Plenty of marriages end in tears, says Joseph Bullmore in Air Mail. But it’s not a great sign when a union begins with them. In 2011, the three-day wedding of Prince Albert of Monaco was overshadowed by the “damp eyes” of his bride, Charlene Wittstock, over rumours of a love child. That was another on top of the two already bestowed upon him by an American waitress and a French-Togolese flight attendant. Days before the wedding, Charlene reportedly tried to escape back to her native South Africa but was intercepted and returned to the palace – and her Armani Privé wedding dress adorned with 40,000 Swarovski crystals – by palace officials. “The moment I met Albert,” she once told Tatler, “I knew he was ‘the one’.” The happy couple spent the first few days of their honeymoon in separate hotels, 10 miles apart.
In May this year, Charlene flew home to South Africa without her husband or two children. She has not set foot in Monaco since. It’s reported she’s unable to fly back because of health problems, but “court chitter-chatter” has turned to the infamous “Grimaldi curse”, said to deny any member of that dynasty a happy marriage. The past century has seen brutal divorces, a fatal speedboat accident, affairs with bodyguards, elephant trainers and circus acrobats – and the cliff-edge car crash that killed Prince Albert’s mother, Grace Kelly.
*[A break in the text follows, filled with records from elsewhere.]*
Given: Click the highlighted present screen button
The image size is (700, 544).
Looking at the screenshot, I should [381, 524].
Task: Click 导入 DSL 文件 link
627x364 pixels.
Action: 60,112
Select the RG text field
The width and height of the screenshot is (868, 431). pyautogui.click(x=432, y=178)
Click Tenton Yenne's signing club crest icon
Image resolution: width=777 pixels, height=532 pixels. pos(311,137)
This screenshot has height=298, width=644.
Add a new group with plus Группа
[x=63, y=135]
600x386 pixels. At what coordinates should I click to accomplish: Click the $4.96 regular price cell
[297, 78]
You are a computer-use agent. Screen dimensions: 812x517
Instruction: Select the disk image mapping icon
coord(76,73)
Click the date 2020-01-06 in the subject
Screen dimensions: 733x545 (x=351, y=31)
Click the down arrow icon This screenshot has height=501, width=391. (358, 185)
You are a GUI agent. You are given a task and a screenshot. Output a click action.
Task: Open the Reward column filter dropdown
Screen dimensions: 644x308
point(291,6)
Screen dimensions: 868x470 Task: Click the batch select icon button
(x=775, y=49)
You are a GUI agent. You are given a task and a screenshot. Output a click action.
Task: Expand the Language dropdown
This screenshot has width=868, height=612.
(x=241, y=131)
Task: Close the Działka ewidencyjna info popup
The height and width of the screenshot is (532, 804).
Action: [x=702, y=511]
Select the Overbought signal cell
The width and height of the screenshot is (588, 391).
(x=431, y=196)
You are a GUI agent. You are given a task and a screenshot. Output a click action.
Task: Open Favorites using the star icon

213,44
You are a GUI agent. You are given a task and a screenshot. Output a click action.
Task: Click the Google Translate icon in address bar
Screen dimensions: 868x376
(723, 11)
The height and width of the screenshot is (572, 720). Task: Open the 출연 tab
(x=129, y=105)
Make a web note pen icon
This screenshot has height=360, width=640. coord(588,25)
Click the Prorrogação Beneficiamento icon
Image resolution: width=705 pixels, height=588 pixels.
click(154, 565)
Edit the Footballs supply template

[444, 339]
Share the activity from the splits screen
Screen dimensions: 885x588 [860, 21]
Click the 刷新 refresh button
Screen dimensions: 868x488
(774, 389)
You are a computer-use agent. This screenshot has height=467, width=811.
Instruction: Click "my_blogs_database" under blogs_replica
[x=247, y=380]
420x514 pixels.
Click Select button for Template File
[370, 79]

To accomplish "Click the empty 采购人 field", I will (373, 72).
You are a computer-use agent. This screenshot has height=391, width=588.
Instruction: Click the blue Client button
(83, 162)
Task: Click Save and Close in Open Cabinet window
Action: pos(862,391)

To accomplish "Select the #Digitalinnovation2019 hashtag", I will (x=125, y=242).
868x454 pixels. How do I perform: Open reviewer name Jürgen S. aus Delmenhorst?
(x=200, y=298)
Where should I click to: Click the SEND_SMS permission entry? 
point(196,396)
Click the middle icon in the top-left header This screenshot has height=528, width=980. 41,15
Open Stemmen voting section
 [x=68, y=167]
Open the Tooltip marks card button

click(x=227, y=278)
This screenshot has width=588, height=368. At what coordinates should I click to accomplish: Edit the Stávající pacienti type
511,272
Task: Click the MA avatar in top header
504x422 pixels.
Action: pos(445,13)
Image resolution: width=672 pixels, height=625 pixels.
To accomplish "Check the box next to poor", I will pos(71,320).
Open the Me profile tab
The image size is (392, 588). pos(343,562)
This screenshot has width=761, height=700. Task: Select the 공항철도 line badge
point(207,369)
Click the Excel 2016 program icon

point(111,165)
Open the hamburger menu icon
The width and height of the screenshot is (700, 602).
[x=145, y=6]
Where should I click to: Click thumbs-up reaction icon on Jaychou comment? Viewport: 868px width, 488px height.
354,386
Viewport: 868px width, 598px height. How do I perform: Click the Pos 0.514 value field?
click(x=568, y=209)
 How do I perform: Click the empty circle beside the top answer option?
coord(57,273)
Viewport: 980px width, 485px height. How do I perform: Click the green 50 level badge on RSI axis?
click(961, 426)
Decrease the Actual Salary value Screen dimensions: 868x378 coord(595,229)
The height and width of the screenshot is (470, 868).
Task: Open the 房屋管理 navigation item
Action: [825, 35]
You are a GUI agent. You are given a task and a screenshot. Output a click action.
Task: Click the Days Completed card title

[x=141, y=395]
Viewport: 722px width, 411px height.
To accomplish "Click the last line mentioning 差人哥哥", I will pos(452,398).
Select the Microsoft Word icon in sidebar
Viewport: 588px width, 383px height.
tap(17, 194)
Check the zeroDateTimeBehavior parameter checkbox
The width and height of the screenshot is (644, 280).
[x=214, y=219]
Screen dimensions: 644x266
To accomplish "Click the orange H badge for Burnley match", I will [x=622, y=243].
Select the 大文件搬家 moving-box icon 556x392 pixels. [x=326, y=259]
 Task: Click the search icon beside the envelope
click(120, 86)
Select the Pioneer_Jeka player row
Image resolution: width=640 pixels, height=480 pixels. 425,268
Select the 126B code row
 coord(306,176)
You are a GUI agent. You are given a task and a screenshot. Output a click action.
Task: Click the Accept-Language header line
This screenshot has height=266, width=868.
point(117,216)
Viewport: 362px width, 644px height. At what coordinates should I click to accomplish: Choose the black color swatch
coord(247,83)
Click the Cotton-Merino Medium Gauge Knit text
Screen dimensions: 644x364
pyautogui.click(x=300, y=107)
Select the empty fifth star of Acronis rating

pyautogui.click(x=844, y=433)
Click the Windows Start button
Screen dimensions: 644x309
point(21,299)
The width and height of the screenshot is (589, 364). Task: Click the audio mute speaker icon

Albert, keen to quash whispers of a split, briefly flew out to South Africa with their children at the end of August to play happy families for the cameras. But the “strained cheek-to-cheek portraits” have all the warmth of a “disgraced, pie-fingered politician” embracing his long-suffering wife. AA Gill once described Monaco as “a waiting room for purgatory”. For Charlene, it was a “sunlounger in hell”.